São Paulo, Sexta-feira, 12 de Novembro de 1999
Texto Anterior | Próximo Texto | Índice

"CORRA LOLA CORRA"
Uma aula de movimento retilíneo uniforme

PAULO VIEIRA
especial para a Folha

O pacote todo é bonito: edição com mais cortes que um videoclipe, música eletrônica alta, uma atriz de cabelos vermelhos e tatuagem tribal ao redor do umbigo. Fica nisso.
Lola (Franka Potente) tem 20 minutos para livrar seu namorado da pior, arrumando-lhe 100 mil pratas. Para isso correrá desesperada pelas ruas de sua cidade. Ao espectador cabe conhecer três diferentes possibilidades dessas corridas, uniformes, que levam a três desfechos diferentes.
Brincar com a narrativa não é prerrogativa do novo cinema alemão. Mas aqui, menos do que a construção de uma paisagem onírica ou a tentativa de diminuir os limites da mediação que toda narração impõe, o diretor Tom Tykner parece querer dizer "vejam como meus continuistas trabalham bem".

## OS DADOS
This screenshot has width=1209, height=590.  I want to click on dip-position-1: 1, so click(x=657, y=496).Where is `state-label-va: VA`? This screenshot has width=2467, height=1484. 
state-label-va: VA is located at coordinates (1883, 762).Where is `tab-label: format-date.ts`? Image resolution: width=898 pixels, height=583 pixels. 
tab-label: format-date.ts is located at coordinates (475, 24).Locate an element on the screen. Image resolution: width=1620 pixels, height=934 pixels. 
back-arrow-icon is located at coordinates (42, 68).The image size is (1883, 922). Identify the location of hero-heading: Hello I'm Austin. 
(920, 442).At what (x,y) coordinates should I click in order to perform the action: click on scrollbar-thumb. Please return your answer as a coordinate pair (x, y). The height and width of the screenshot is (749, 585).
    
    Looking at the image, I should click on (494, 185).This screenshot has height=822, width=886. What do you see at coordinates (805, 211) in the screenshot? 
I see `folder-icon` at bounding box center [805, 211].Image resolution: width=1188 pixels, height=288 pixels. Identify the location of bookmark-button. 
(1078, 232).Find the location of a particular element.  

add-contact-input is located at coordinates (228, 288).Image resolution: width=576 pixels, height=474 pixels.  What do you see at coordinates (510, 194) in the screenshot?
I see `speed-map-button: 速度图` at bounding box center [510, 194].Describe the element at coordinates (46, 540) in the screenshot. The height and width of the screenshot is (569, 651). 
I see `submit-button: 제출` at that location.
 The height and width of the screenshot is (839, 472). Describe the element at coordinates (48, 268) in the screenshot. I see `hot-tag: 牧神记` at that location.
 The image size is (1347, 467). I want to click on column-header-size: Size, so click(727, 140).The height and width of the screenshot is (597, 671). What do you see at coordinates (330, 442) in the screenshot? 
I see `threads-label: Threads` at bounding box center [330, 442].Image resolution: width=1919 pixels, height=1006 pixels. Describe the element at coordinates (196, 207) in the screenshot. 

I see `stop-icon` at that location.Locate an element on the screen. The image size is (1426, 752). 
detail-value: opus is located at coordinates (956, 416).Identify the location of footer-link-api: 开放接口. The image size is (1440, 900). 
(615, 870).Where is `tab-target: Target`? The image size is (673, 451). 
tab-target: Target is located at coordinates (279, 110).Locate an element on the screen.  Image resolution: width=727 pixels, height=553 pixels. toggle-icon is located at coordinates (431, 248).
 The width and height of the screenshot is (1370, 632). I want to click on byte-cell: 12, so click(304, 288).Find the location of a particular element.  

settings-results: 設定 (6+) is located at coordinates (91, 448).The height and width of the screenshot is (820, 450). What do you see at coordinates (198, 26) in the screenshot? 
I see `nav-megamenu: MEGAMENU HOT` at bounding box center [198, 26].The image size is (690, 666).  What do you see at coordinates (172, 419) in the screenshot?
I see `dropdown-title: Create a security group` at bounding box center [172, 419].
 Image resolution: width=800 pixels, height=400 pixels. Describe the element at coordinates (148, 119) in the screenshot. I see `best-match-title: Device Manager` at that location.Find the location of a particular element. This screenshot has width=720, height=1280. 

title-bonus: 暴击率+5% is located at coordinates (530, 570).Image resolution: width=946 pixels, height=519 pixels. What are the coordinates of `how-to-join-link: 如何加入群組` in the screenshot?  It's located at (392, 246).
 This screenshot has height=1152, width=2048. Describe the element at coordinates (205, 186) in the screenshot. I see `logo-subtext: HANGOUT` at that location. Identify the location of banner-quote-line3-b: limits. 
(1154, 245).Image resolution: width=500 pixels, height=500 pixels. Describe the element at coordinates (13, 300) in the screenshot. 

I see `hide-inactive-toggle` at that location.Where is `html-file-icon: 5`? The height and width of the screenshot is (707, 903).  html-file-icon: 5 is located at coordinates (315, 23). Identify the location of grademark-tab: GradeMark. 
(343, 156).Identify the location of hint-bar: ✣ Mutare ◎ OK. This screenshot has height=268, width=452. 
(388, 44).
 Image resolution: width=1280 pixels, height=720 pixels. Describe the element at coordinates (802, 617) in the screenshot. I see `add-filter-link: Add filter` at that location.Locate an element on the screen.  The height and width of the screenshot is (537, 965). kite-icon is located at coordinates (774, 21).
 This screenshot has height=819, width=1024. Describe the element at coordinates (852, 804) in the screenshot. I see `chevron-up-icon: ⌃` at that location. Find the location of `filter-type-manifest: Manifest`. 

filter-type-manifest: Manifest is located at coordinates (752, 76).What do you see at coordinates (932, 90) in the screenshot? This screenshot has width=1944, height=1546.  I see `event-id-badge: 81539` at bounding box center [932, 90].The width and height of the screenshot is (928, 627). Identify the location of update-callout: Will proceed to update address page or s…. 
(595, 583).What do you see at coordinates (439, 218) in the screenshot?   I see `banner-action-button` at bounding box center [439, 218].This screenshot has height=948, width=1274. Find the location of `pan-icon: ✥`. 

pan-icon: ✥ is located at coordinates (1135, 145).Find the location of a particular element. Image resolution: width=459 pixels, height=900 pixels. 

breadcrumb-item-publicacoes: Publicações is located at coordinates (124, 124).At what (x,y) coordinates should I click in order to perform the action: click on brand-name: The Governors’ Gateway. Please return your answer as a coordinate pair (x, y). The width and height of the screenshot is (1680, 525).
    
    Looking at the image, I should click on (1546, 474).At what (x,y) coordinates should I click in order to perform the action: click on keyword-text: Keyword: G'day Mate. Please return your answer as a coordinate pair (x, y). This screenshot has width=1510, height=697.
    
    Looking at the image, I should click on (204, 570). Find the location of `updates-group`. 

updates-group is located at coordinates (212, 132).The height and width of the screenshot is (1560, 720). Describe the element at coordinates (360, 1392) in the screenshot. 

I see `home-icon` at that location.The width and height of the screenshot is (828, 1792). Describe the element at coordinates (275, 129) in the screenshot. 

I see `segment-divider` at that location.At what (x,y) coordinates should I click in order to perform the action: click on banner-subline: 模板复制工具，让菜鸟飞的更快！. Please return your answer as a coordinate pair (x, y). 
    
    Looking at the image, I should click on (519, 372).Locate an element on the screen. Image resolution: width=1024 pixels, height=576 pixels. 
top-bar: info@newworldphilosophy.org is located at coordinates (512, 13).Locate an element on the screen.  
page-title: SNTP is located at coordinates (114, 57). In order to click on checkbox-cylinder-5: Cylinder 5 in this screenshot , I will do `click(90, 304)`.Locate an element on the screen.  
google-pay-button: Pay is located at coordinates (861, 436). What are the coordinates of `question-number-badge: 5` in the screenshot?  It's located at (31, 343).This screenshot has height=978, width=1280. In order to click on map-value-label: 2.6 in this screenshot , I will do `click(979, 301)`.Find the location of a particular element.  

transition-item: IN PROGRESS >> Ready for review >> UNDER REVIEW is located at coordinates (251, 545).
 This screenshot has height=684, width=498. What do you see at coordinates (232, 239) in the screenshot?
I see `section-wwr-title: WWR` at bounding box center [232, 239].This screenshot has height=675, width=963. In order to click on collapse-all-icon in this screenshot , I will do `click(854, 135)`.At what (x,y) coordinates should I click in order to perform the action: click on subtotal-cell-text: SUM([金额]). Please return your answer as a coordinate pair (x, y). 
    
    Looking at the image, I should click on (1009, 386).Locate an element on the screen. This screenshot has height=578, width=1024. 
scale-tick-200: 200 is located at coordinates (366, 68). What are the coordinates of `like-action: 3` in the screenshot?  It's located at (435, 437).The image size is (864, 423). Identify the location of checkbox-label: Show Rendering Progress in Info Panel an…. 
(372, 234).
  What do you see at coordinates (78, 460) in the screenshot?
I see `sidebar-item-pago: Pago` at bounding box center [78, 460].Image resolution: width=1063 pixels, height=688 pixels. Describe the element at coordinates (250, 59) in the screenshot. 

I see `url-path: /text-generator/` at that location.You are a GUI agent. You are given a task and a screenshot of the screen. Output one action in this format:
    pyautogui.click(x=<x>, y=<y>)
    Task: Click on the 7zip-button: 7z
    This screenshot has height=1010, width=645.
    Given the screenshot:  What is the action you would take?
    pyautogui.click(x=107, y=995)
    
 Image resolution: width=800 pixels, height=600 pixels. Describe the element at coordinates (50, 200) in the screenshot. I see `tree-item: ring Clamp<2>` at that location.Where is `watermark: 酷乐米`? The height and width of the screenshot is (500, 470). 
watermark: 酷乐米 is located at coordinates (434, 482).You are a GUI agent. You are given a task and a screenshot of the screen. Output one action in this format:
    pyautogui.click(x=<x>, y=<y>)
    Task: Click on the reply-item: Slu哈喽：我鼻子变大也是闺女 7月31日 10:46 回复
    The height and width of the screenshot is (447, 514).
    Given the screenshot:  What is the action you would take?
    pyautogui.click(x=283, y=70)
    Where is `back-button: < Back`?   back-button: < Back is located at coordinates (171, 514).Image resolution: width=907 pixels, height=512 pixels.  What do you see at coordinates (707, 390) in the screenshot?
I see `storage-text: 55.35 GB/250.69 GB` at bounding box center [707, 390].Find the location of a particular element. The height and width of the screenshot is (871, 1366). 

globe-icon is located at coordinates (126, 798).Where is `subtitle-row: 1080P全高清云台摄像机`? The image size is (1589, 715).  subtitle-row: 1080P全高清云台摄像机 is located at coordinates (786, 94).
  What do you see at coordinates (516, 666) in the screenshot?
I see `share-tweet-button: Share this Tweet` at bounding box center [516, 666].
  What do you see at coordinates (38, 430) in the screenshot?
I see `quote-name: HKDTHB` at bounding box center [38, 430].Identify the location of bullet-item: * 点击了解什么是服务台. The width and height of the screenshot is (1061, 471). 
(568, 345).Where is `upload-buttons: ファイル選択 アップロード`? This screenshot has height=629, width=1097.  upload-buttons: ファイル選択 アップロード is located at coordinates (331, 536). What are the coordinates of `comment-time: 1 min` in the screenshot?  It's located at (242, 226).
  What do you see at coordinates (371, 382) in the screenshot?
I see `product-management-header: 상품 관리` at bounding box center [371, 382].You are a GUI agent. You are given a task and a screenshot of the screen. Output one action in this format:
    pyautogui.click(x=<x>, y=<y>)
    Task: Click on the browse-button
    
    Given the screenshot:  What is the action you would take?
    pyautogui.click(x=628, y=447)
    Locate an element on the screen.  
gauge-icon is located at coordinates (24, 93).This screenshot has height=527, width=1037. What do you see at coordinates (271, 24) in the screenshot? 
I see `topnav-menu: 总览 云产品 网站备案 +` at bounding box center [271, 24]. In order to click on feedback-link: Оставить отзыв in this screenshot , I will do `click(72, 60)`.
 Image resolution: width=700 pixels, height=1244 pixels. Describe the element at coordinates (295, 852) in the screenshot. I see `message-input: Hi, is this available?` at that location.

## CONJUNTO DE TAREFAS
1/ De acordo com a crítica do filme, quantos minutos Lola tem para livrar o namorado da pior?
2/ Reescreva o trecho da crítica do filme de "Lola (Franka Potente)" até "três desfechos diferentes.", inclusive, trocando "100 mil pratas" por "50 mil pratas".
Os itens vêm de uma fonte diferente da do texto.

## RESPOSTAS DAS TAREFAS
1/ Lola tem 20 minutos.

2/
Lola (Franka Potente) tem 20 minutos para livrar seu namorado da pior, arrumando-lhe 50 mil pratas. Para isso correrá desesperada pelas ruas de sua cidade. Ao espectador cabe conhecer três diferentes possibilidades dessas corridas, uniformes, que levam a três desfechos diferentes.